Pour la ministre, ces témoignages remettent en première ligne une évidence : « Il est essentiel que les femmes sachent qu’elles ne sont pas seules et qu’elles peuvent bénéficier du soutien nécessaire. » Arianne Navarre-Marie a réitéré son engagement à autonomiser toutes les femmes, qu’elles résident en Shelter ou au sein de la communauté, afin qu’elles puissent accéder aux ressources, au soutien et aux opportunités nécessaires pour s’épanouir et faire valoir leurs droits.

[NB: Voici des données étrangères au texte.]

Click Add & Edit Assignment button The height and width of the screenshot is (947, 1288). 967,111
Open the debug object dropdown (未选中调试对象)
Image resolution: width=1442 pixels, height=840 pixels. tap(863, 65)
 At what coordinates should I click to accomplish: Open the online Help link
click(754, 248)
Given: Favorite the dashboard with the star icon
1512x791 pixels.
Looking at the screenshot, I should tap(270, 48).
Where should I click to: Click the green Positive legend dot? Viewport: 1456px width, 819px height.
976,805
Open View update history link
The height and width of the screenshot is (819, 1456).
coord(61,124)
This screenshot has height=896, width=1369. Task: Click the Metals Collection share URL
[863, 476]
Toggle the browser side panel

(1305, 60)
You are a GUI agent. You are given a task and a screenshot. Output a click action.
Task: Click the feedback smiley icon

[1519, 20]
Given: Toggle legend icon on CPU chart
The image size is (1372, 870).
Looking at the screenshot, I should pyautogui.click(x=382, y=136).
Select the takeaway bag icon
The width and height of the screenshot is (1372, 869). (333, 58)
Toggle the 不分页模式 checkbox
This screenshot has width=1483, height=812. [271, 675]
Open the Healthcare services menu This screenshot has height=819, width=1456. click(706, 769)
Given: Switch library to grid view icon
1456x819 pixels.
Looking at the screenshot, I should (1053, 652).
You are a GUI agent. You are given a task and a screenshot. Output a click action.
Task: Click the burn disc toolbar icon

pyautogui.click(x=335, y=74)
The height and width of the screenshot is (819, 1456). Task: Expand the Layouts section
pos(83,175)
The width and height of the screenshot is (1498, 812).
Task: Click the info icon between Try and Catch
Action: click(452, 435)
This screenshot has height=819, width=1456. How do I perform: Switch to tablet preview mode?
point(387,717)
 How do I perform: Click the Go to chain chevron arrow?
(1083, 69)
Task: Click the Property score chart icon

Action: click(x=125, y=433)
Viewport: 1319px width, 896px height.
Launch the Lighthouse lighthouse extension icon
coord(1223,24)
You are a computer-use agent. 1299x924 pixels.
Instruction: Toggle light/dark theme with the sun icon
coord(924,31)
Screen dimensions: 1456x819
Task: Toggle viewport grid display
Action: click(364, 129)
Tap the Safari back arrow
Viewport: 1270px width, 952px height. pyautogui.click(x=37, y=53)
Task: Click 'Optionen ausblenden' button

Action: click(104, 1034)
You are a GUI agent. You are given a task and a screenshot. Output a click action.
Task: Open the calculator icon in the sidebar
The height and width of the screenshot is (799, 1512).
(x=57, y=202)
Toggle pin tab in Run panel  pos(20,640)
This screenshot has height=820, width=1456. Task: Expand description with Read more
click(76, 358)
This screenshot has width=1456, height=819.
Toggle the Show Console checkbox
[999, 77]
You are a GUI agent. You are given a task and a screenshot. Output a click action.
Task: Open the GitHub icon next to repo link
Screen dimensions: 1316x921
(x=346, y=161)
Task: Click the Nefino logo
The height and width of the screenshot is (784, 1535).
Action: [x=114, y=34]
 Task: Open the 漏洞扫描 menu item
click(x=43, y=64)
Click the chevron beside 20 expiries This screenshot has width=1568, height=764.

Elle est revenue également sur l’importance de connaître les droits humains et ceux garantis aux citoyennes mauriciennes, condition indispensable pour les faire respecter.
Dans le cadre de ce projet, Arianne Navarre-Marie a affirmé que son ministère prévoit également de traduire la loi sur les droits des femmes en créole et de la diffuser sur support audio, comme cela avait déjà été fait en 2005, puis vulgarisée dans les lieux de travail et les écoles. « C’est un projet que nous pouvons mettre en œuvre à très court terme, afin de rendre l’information accessible au plus grand nombre et de renforcer la connaissance des droits des femmes », dit-elle.
Neuf visages de la résilience
Parmi ces voix, celle de Bindhumatee Haton, mère célibataire et entrepreneure, incarne la détermination et la capacité à transformer les défis en opportunités. Marie Noëlle Ellisac-Foy, ancienne journaliste et militante engagée, dirige aujourd’hui une entreprise spécialisée dans la communication, conciliant expertise professionnelle et engagement social. Le témoignage de Véronique Ramchurn, actuellement en reconstruction après une période d’instabilité, illustre le courage de celles qui luttent pour retrouver un foyer et une stabilité durable. Manisha, mère de trois enfants, a partagé son parcours de survivante de violences domestiques, symbole d’une reconquête de liberté.
L’histoire de Brina Nampoognah, mère et grand-mère, témoigne d’un engagement familial profond face aux ravages de la toxicomanie. Mélanie Vigier-Bérenger, psycho-sociologue et militante des droits, poursuit quant à elle son combat pour l’égalité à travers son engagement professionnel et social.
À 54 ans, Anne Marie André, en rémission d’un cancer depuis 2020, incarne la résilience et l’optimisme. Dans un registre différent mais tout aussi inspirant, Mila Reekoye, aujourd’hui conductrice au Metro-Express, défie les stéréotypes dans un métier longtemps dominé par les hommes.
Enfin, Saffiyah Edoo, autrice et citoyenne engagée, porte une voix forte sur les enjeux sociétaux contemporains. La voix de chacune des participantes, parfois tremblante, émue, fragile, courageuse ou vibrante, a profondément marqué l’échange. Si elles ont pu s’exprimer librement, elles attendent maintenant des actions concrètes.
Message fort
Au-delà des récits individuels, c’est un message collectif qui s’est dégagé de cette rencontre : les femmes aspirent au respect, à l’égalité et à une vie dans la paix et la dignité. À travers ce projet, chaque voix compte. Ces histoires ne sont pas seulement celles de neuf femmes, elles reflètent les combats, les espoirs et la résilience de nombreuses femmes mauriciennes. Ces neuf voix sont un appel à toute la société : écouter, comprendre et agir pour que l’égalité, le respect et la dignité deviennent réalité pour toutes les femmes, chaque jour.
Le projet « De femme à femmes : Échos de vie » sera diffusé le 8 mars sur la MBC, une date symbolique pour soutenir que les droits des femmes ne relèvent pas d’une célébration ponctuelle, mais d’un engagement quotidien.